My current solution creates a new column in the dataframe that simply slices the first 3 characters of the string, but I would like to solve this without creating a new column (since I have to delete it later). I generally prefer not to alter the dataframe if I can help it.
Example:
import pandas as pd
# sample dataframe:
cid=[1,2,3,4,5,6,7,8,9,10]
strings=[
'tncduuqcr',
'xqjfykalt',
'arzouazgz',
'tncknojbi',
'xqjgfcekh',
'arzupnzrx',
'tncfjxyox',
'xqjeboxdn',
'arzphbdcs',
'tnctnfoyi',
]
df=pd.DataFrame(list(zip(cid,strings)),columns=['cid','strings'])

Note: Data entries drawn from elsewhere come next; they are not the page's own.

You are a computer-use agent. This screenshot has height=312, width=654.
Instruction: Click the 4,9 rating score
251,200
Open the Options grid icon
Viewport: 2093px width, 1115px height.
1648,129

# This is the step I would like to avoid doing:
df['short_strings']=df['strings'].str[0:3]
out_dict={}
for x in df['short_strings'].unique():
df2=df[df['short_strings']==x]
out_dict[x]=df2
# the separate dataframes:
for x in out_dict.keys():
print(out_dict[x])
Output:
cid strings short_strings
0 1 tncduuqcr tnc
3 4 tncknojbi tnc
6 7 tncfjxyox tnc
9 10 tnctnfoyi tnc
cid strings short_strings
1 2 xqjfykalt xqj
4 5 xqjgfcekh xqj
7 8 xqjeboxdn xqj
cid strings short_strings
2 3 arzouazgz arz
5 6 arzupnzrx arz
8 9 arzphbdcs arz
I have tried simply comparing ==df['strings'].str[0:3] but this does not seem to work.